Special Delivery is a MySpace original, so the social network has been pimping the hell out of the show and featuring it in prominent locations on multiple occasions. YouTube hasn’t featured the series once. The difference in views is a strong indicator of how much promotional power these sites have.
There’s a commonly held conception that the internet is a meritocracy, that the cream will rise to the top. Let’s say Special Delivery is a fantastic show. Why isn’t it doing well on YouTube? Let’s say it’s terrible. Then why is it doing so well on MySpace?
Good or bad, MySpace’s muscle is making the series a relative hit, and it’s evidence of the increasing importance of being featured on the homepage of a major video-sharing site. Sure, everything on the web is easily accessible, only a click away, but prime real estate is the new primetime and integral to a show’s success in the new medium.
The only thing that hasn’t been democratized is marketing.










Comments
YES YES YES YES!!!!!!!!
Word is bond.
Democratized marketing examples? Digg?
you got it. its all about being featured!
wreck – good point. all those social news site could fall under the democratized marketing category one way or another.
Right on the money. Our series is carried by nearly every video site out there, and views are deep in the six figures for sites that feature us (which luckily has been most of them, though we’re still trying to get YouTube and MySpace to sit up and take notice), with great comments, high ratings, etc. For sites that don’t, we struggle to get our views into 3 figures. The paradigm hasn’t really changed since Loretta Lynn’s day: if the DJ plays your music you get famous. Only difference is the DJs have become web editors.
Thanks for pointing this out! I wrote the TubeMogul blog you link to and agree that being featured on MySpace explains much of the discrepancy in this case. I would add the caveat that, from the perspective of a content creator, distributing videos to multiple sites gives you more chances to be featured, in part because video site editors vary in taste and agendas (i.e. StupidVideos vs. Howcast) and demographics do often play into that decision. A pure meritocracy across sites is tough when there are billions of videos. In the data, we often see great content get buried, and certain shows/genres often get more views outside of YouTube.

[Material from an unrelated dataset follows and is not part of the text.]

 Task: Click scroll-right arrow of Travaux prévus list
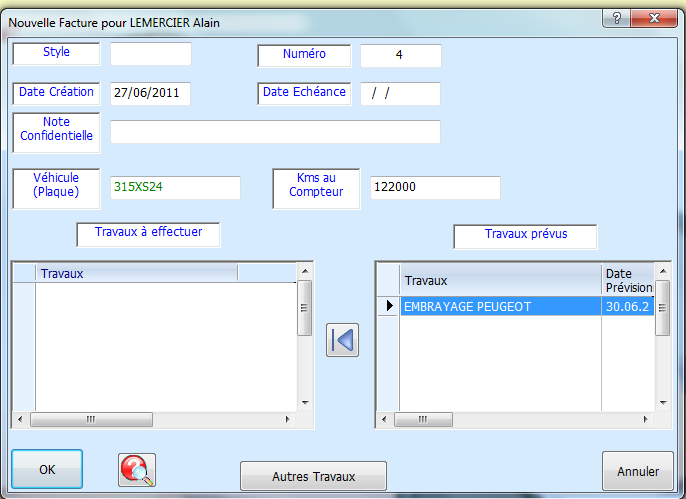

Agree. YouTube users RactalFece, Frezned, WaverlyFlams, have all been amazing for years but had zero viewers until I got them featured on YouTube, now they all have roaring fan bases.
I agree with your points here. No matter which site – Being featured leads to more exposure which is clearly always a good thing, and as a result leads to more views, which then leads to more exposure, and views, etc. Its creates a snowball effect. I enjoyed this article.